In the earliest narration "about the warrior" and about the slaughter of the ilk on the Don "we do not find any mention of the name Sergius. At the same time, among the fallen on the battlefield is mentioned "Alexander Peresvit", although so far there is no indication that he was a monk. And the monk would hardly have been mentioned with the non-calendar name Peresvet.
The text of the poetic tale of the Mamai massacre, commonly referred to as "Zadonshchina," is much less often used to reconstruct the circumstances of the battle at the mouth of the Nepryadva. But it was here that Peresvet was first called “Chernets” and “Elders” - however, it was only in the later lists of the 17th century, who evidently had the influence of the “Tale of Mamayev’s Carnage”; before that, he is simply a “Bryansk boyar”. Oslyabya appears next to him - and also with a pagan, non-calendar name, which the monk could not call himself.
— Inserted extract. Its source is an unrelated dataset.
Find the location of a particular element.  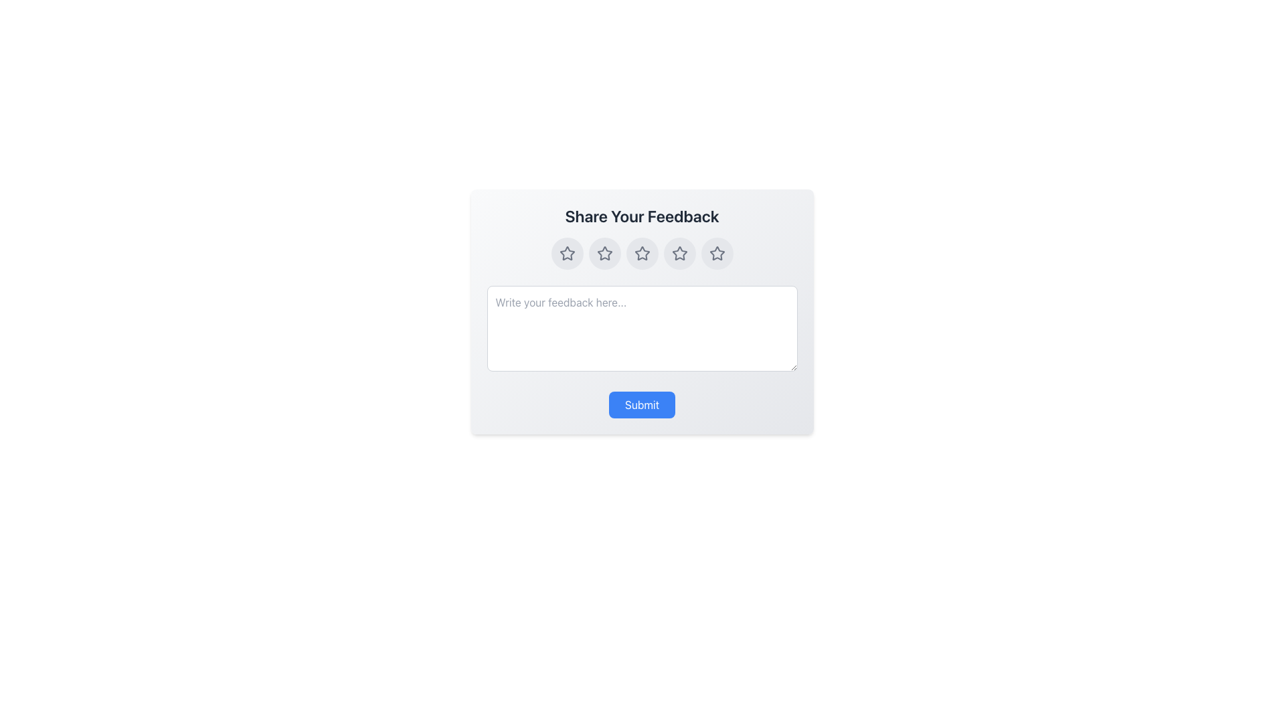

According to the fair remark of the publishers, the appeal of Oslyab to Peresvet as a brother underlines that both of them are monks. However, the monastery, of which they allegedly served as the vows, is not called here.
The first mention of Sergius of Radonezh in connection with the Battle of Kulikovo is found in a lengthy chronicle story: two days before the battle, Dmitry Ivanovich allegedly “started reading from the holy abbot Sergia and from the holy elder blessing; not least the blessing was written to him, beat him from Totara:“ To Thou art go to my lord, and help God and the Holy Mother of God "11. We find in this story the name of Alexander Peresvet with a new clarification:" Byna bryarin Bryansky "12. But the name Oslyab is not here, as well as not I mean, Peresvet is now a monk.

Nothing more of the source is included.